─── PASSAGE TO READ

Stęszew  (, 1939-1945: Seenbrück) is a town in western Poland, with 5,248 inhabitants (2004). It is located in Poznań County, within the Greater Poland Voivodeship.

History

Stęszew was once an important stop in a trade route from Silesia. In 1370 king Casimir III the Great granted the settlement city rights. It was a private town of Polish nobility, administratively located in the Poznań County in the Poznań Voivodeship in the Greater Poland Province of the Polish Crown. The town developed rapidly until the Swedish Deluge and Seven Years' War. Eventually, in 1793, Stęszew became part of the Prussian Partition of Poland after the Second Partition of Poland. In 1799 the town was sold by Countess Dorota Jabłonowska to Prince William I of the Netherlands. From 1807 to 1815 the town was part of the short-lived Polish Duchy of Warsaw. From 1922 the town was within the Polish Poznań Voivodeship.

──────
─── DATASET ROWS

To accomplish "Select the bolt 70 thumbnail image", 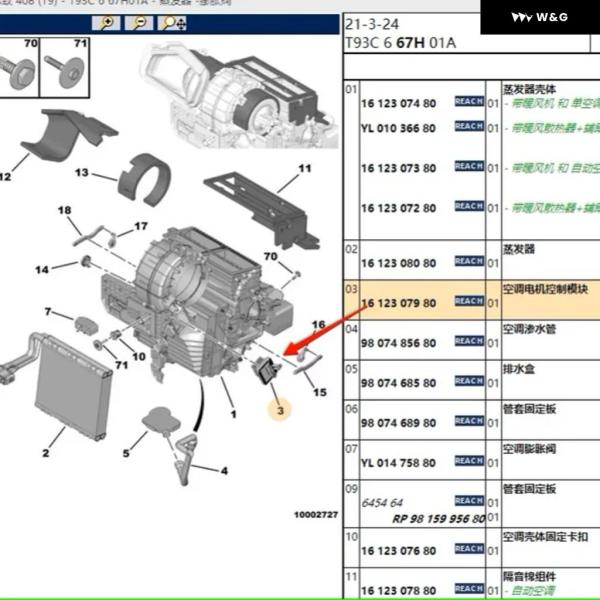I will coord(20,70).
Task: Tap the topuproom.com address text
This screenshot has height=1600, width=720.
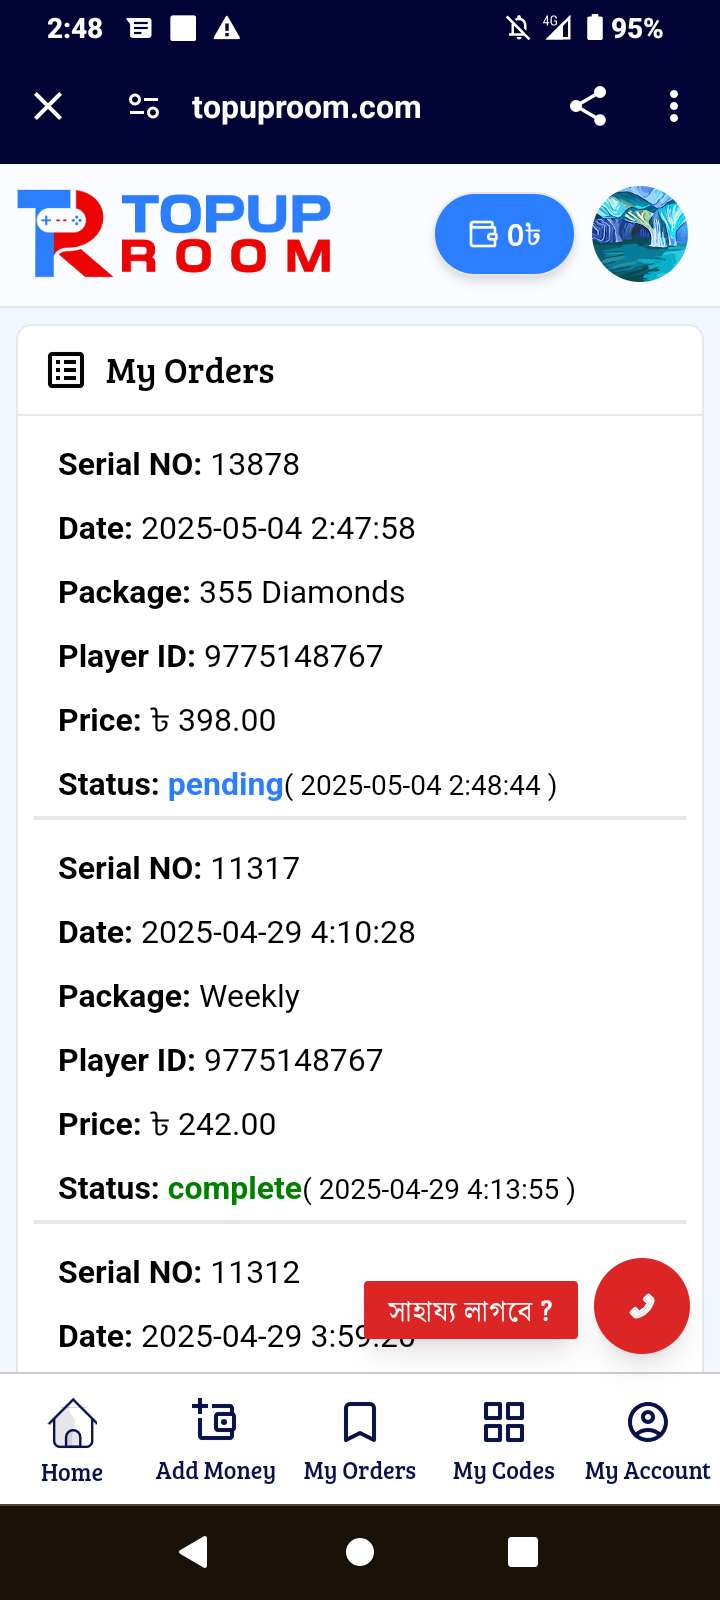Action: click(x=306, y=107)
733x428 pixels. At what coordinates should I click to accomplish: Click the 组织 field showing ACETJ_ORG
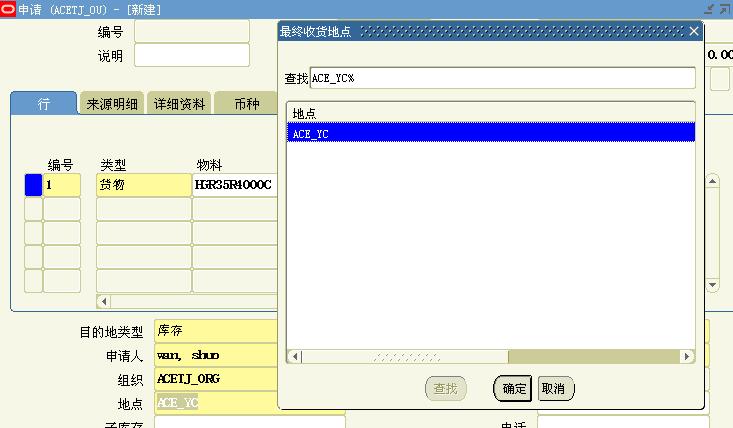click(x=215, y=379)
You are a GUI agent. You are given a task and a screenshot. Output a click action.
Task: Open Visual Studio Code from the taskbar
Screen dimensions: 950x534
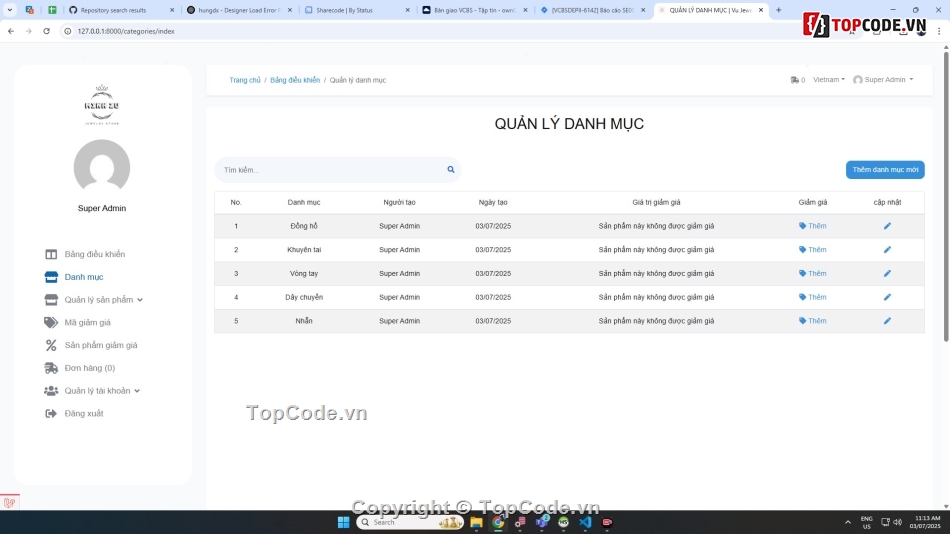tap(585, 522)
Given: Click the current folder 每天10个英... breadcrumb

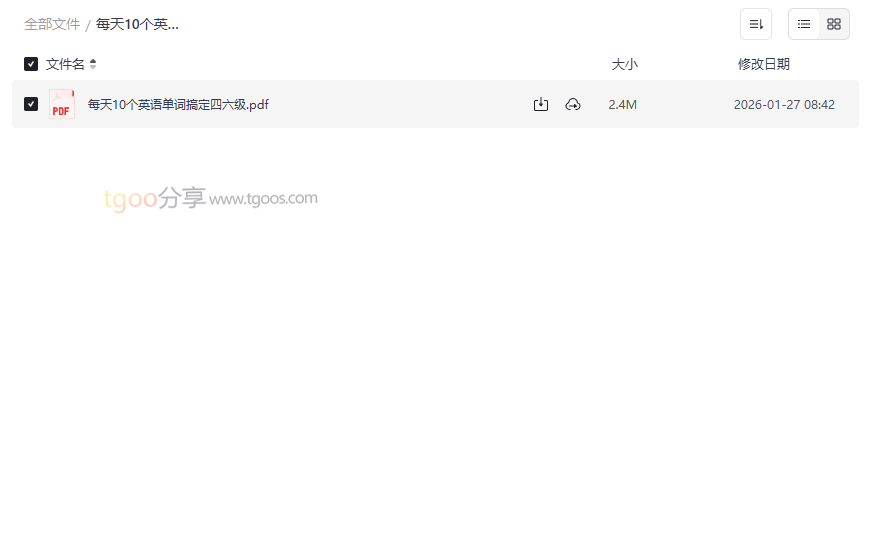Looking at the screenshot, I should [x=137, y=25].
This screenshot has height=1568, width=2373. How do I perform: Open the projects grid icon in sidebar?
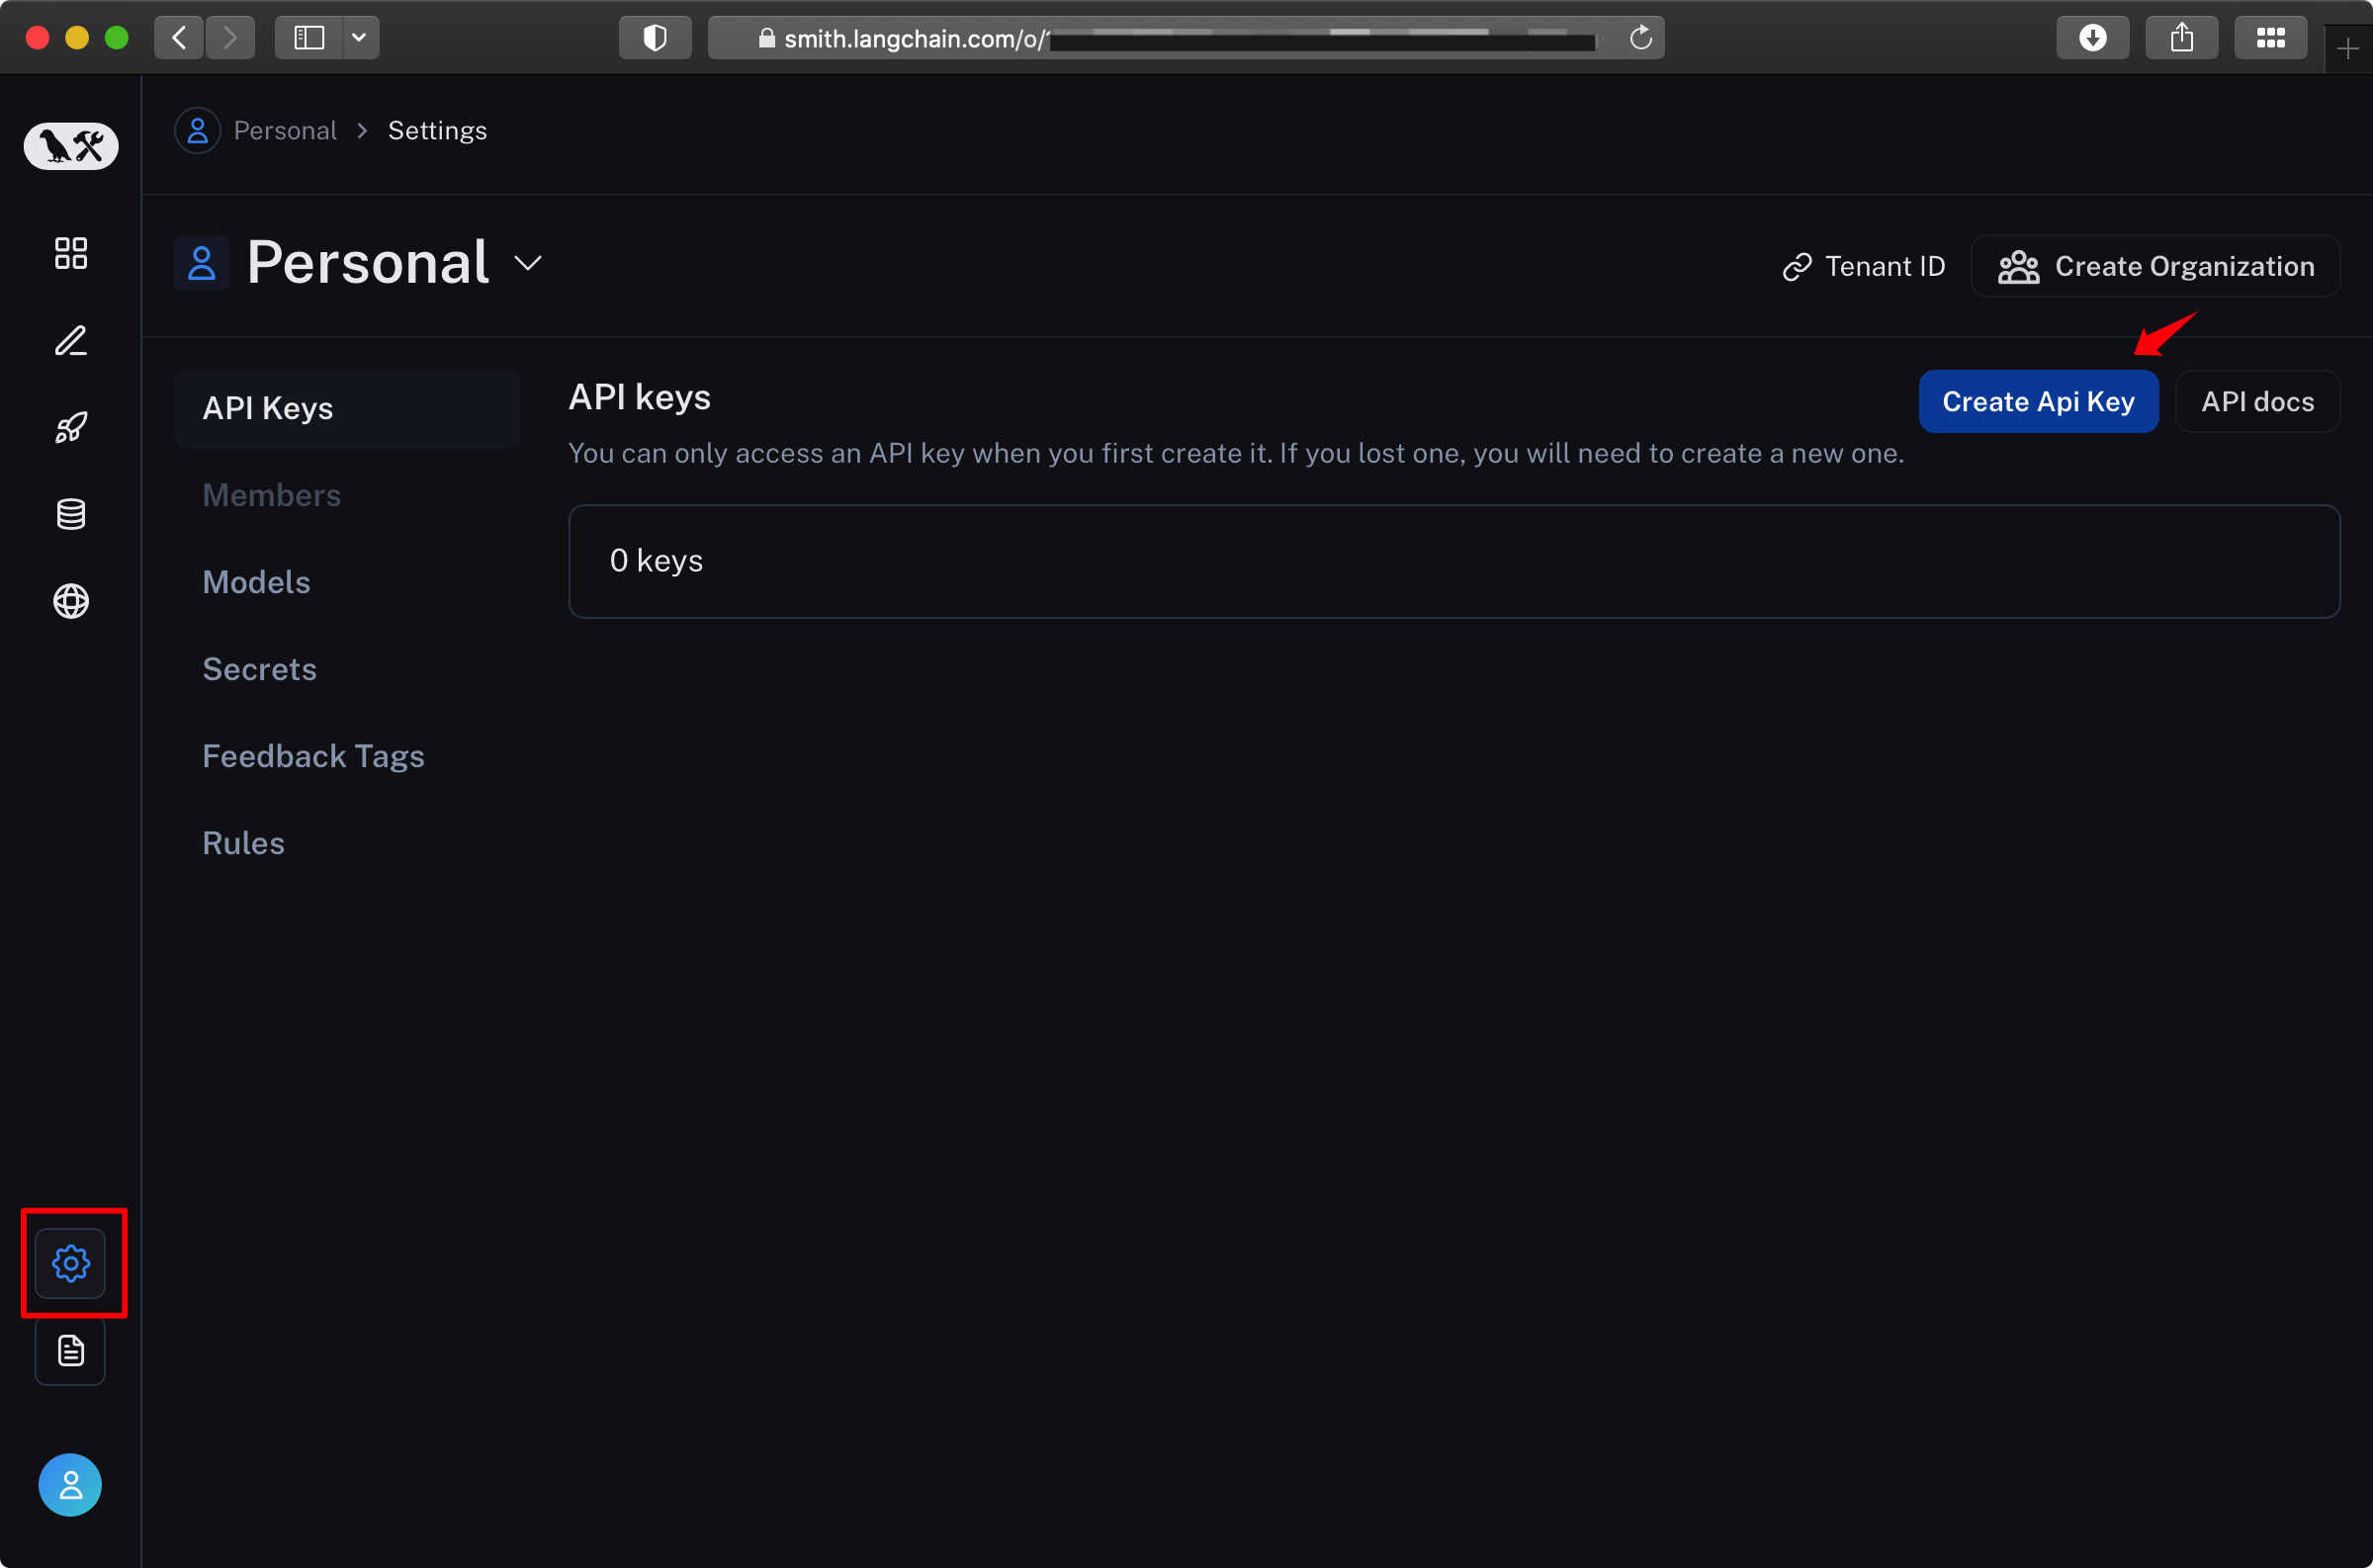click(71, 253)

──────

■ **WHAT THIS EXERCISE ASKS**
1. Translate the sentence "In 1370 king Casimir III the Great granted the settlement city rights." from the text on Stęszew into Spanish.
2. Retype the part of the text on Stęszew starting with "Stęszew was once" and going on through "Polish Poznań Voivodeship.".
3. Based on the text on Stęszew, answer yes or no to each statement and quote the words that decide it: (a) Stęszew was sold in 1799 to Prince William I of the Netherlands. (b) Stęszew had 5,248 inhabitants in 2004. (c) Stęszew became part of the Prussian Partition after the First Partition of Poland.

■ **EXERCISE RESPONSES**
1. En 1370, el rey Casimiro III el Grande otorgó a la localidad derechos de ciudad.

2.
Stęszew was once an important stop in a trade route from Silesia. In 1370 king Casimir III the Great granted the settlement city rights. It was a private town of Polish nobility, administratively located in the Poznań County in the Poznań Voivodeship in the Greater Poland Province of the Polish Crown. The town developed rapidly until the Swedish Deluge and Seven Years' War. Eventually, in 1793, Stęszew became part of the Prussian Partition of Poland after the Second Partition of Poland. In 1799 the town was sold by Countess Dorota Jabłonowska to Prince William I of the Netherlands. From 1807 to 1815 the town was part of the short-lived Polish Duchy of Warsaw. From 1922 the town was within the Polish Poznań Voivodeship.

3.
(a) Yes: "In 1799 the town was sold by Countess Dorota Jabłonowska to Prince William I of the Netherlands."
(b) Yes: "with 5,248 inhabitants (2004)"
(c) No: "in 1793, Stęszew became part of the Prussian Partition of Poland after the Second Partition of Poland"